Developmental ethanol exposure delays the extinction of a conditioned fear memory and increases ethanol consumption, differentially in males and females

PLAZA W.; CARRIZO-LARGO, J; GASCHINO, F.; FERNÁNDEZ MS; PAUTASSI R.M.; HAEGER, P.

Puerto Varas

Congreso; VIII International meeting of the Latinamerican Society of Research on Alcoholism; 2017

Latinamerican Society of Research on Alcoholism

Repeated exposure to ethanol increases retrieval of fear-conditioned memory, which promotes posttraumatic stress disorder (PTSD).

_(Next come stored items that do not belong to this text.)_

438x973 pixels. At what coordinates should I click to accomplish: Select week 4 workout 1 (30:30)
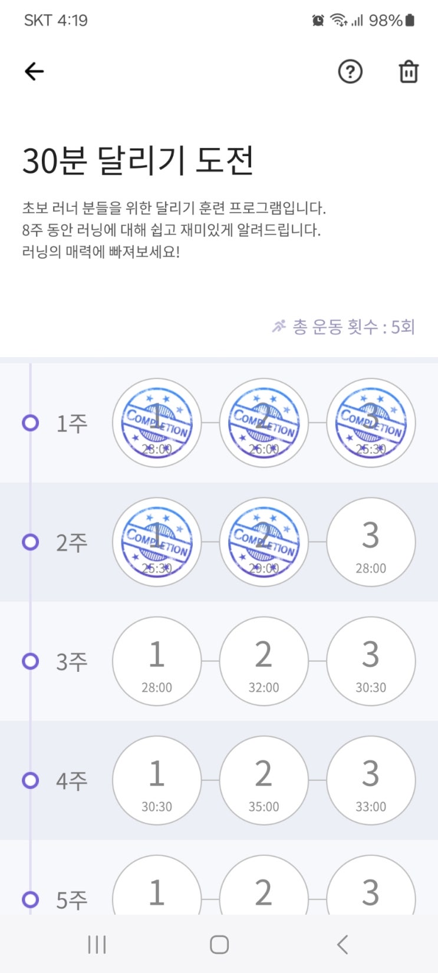[157, 780]
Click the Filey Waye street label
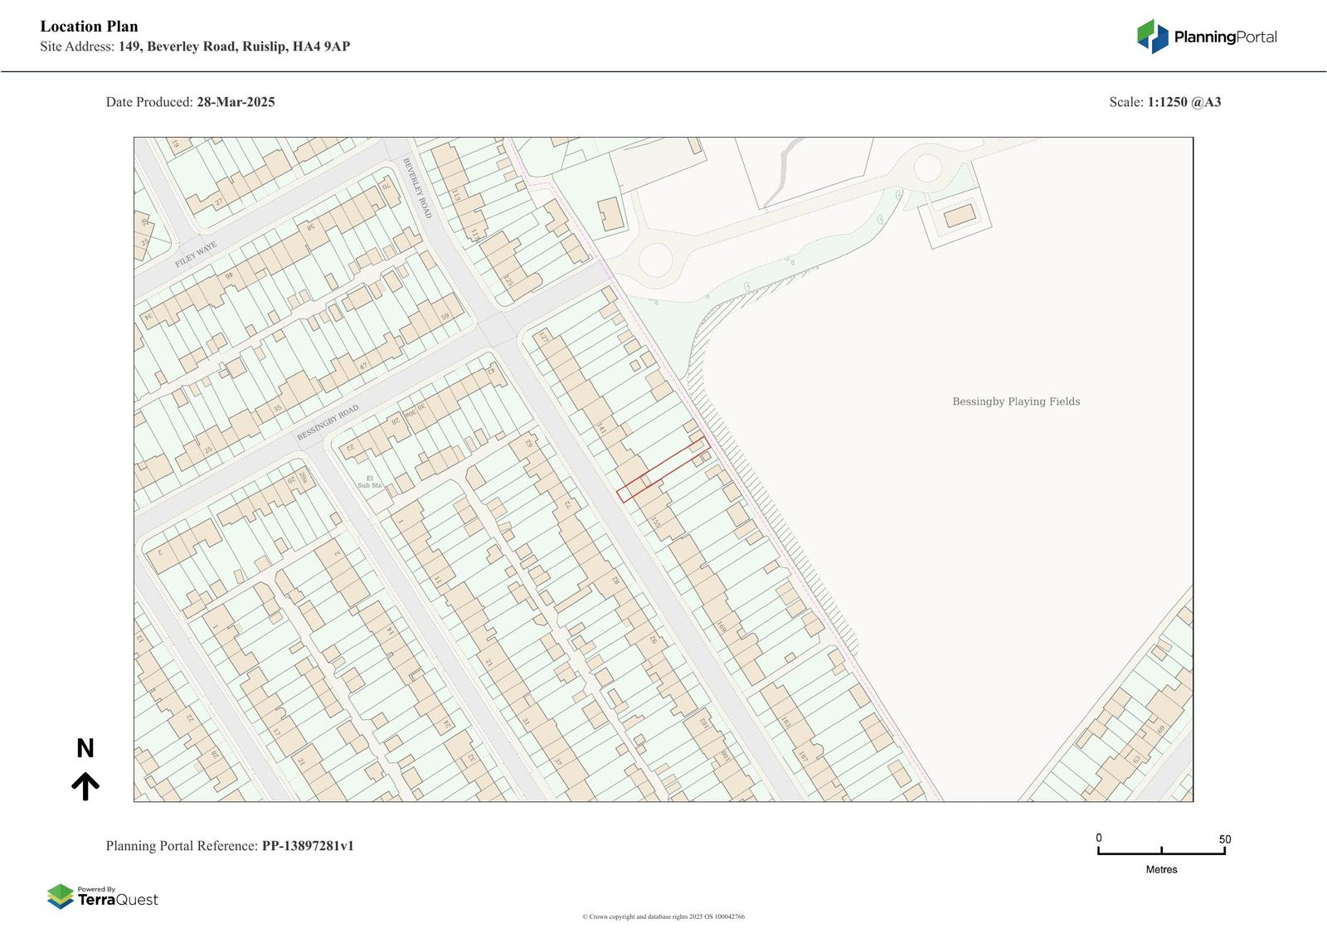The image size is (1327, 938). 196,254
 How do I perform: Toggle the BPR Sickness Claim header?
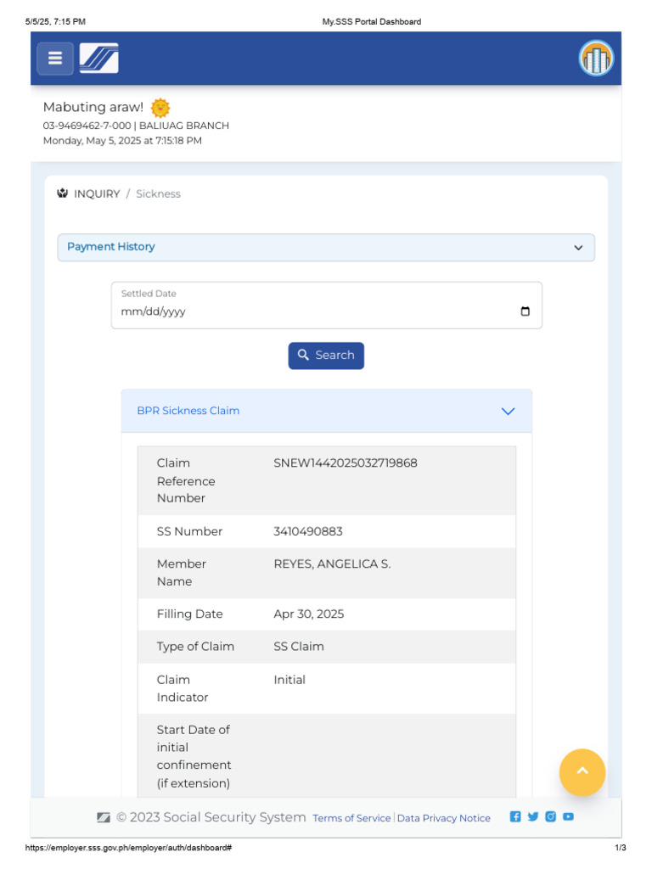coord(188,411)
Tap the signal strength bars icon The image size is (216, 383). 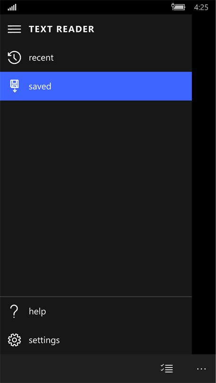click(12, 8)
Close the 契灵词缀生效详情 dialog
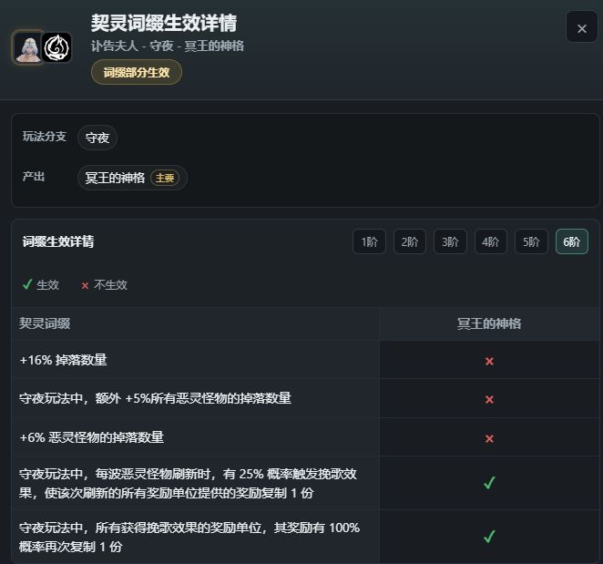This screenshot has height=564, width=603. (x=581, y=27)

Individuals with PTSD are more likely to develop alcohol-related disorders. Also, it is known that in individuals suffering from disorders related to stress and trauma can use alcohol to relieve symptoms of PTSD.We determined if animals given developmental ethanol exposure (DEE) (a) exhibited heightened ethanol consumption, and (b) are more susceptible to retain a fear memory induced by a traumatic event.Pregnant Sprague-Dawley rats were exposed to water or ethanol (10% v/v), both sweetened with 64 mg/l of sucralose. Auditory fear conditioning (FC) was performed in the male and female offspring, at postnatal day 45. Memory was measured by freezing behavior during acquisition, retention and extinction (days 1, 2 and 9, respectively). Ethanol intake (preference vs. water and grams of ethanol consumed) was measured every two days for 3 weeks after the extinction test.Our results indicated that 1) The acquisition and retention of the aversive memory was similar in DEE and control animals, and in males and females. 2) DEE males and females, but not their control counterparts, exhibited persistence of the aversive memory during the extinction test. 3) Female rats, controls as well as DEE, exhibited significantly greater ethanol preference than male rats. 4) DEE males and females exhibited greater ethanol intake than their controls right after extinction test.These results suggest that DEE animals are more vulnerable to exhibit long term retention of aversive memories, and to ingest significantly more ethanol. These results have implications for the understanding of the pathogenesis of posttraumatic stress disorders and comorbid alcohol intake. Funded Fondecyt 1140855 and IBRO-PROLAB.